In recent years, the food marketing/ influencing industry has become more saturated with people posting about food to get free food from the restaurants they are promoting. However, that was never Andrews’ intention.

“I did it because I wanted a hobby,” Andrews said. “I still to this day pay for probably 95 percent of what you see on my page.

 With the market being over-saturated with bloggers and influencers, many accounts are writing and posting about all of the same things.

“You gotta be original,” Andrews said. “I try to go out there and find some small, locally owned places that not one else is posting about to try to shake it up and keep what I’m putting out there different from everybody else.”

To keep her content original, Andrews finds places to try that are not getting a lot of press. One thing that she does differently than other food influencers is posting strictly photos on Instagram while many post a lot of reels, she likes to keep videos on her TikTok platform.

In a digital age of influencers and bloggers, news food critics and food journalists are competing with each other as well as the influencers to post and write original content.

“We try to hope and trust that our readers understand the difference [between journalism and social media influencers],” Freund said. As newspapers started to report less about food because of budget cuts and financial problems, bloggers and influencers started to fill the gap and be the main source of food content for more people.
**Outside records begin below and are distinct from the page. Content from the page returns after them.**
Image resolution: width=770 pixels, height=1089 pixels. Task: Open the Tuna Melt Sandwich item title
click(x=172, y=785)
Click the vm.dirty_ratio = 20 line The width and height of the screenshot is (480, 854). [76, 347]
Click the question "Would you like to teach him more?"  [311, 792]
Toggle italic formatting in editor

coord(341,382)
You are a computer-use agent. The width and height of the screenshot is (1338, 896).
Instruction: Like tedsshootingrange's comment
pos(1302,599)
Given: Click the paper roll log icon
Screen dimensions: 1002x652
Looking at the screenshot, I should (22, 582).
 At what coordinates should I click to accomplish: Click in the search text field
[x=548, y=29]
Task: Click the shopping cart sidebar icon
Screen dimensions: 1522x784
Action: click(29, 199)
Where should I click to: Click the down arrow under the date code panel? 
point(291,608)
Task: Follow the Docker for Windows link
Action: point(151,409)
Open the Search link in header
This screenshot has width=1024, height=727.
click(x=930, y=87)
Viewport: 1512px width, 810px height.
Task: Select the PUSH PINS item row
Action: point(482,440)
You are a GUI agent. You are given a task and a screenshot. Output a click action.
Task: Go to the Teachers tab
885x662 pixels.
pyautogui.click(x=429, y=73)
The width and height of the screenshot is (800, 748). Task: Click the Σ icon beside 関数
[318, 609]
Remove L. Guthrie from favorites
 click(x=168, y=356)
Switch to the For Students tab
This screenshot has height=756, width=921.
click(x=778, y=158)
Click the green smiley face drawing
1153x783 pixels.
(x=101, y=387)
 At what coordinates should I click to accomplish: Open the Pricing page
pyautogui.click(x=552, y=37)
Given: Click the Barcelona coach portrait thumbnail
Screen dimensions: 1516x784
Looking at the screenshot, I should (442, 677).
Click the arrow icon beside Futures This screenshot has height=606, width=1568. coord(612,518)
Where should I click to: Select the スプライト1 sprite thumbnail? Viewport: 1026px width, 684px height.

“When I started, it was pretty robust, but when I left in 2015 newspapers were starting to, well not starting, were having more financial problems and they were looking for places to cut and that was an area they were cutting,” Keeler said.

Authenticity is a huge part of Andrews’ brand; she will only share content about places that she genuinely supports which has created a following of people that trust her and her opinions about the places she chooses to post.

As a journalist and food critic, Freund uses a formula that she has created for herself when reviewing a restaurant. She will go with other people and order many dishes and bounce opinions off of them, but she will also go back alone to compare the experiences.

It is also more than just the food; she will pay attention to the ambiance and what is happening in the restaurant on top of the presentation and taste of the food.

When Freund moved to the Tampa Bay area a little over four years ago, she noticed the different markets for food marketing through influencers and bloggers who already had an established presence.

Many of the things that food bloggers and influencers share are shown in a positive light, whether it is because they fully support that restaurant and want to share it with their followers like Andrews does on her platforms, or because they are being hosted by the restaurant.

Even with the continuous boom in social media food influencers and food bloggers, there is still a key difference between influencers and journalists.

“In traditional food journalism, you’re mostly trying to dine anonymous or unannounced and you’re not taking free meals,” Freund said. “You’re sharing with your reader the full experience that you had.”

As society continues to become more based around social media and digital content, the two worlds will continue to overlap because of the ever-changing presence of social media in peoples’ everyday lives.

“When you talk about a social media presence, I think there is some competition there because there are people that are following influencers who are getting their information on restaurants and where to go out from them whereas five years ago, that wasn’t the case,” Freund said.

Even though there is a clear difference between influencers and journalists, both will continue to adapt in ways they haven’t previously.